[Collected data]
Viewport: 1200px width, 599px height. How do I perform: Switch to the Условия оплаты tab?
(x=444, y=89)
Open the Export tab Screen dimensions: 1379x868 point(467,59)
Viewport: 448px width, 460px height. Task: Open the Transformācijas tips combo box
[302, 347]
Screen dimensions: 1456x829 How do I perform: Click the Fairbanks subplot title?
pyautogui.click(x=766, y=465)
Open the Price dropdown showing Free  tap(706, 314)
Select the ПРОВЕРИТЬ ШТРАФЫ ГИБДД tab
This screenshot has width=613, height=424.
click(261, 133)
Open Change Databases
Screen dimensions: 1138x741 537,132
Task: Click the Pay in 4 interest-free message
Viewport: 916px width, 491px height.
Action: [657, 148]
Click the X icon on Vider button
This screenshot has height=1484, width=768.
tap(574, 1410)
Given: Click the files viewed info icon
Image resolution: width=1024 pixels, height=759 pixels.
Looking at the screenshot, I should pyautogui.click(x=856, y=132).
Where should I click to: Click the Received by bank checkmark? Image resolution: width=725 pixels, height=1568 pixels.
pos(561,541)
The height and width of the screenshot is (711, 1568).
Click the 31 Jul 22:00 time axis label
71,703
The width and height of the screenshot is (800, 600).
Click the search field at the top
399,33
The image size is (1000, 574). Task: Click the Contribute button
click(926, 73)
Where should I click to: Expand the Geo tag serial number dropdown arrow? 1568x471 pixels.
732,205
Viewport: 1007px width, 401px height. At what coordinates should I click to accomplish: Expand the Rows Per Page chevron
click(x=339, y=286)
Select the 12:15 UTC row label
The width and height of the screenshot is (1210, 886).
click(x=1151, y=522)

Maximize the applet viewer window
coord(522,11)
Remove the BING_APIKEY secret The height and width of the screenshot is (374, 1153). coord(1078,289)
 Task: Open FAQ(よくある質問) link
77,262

ASSIGNMENT: Work out how many lines in the entries contain "Select" and give that number alone.

RESULT BELOW: 2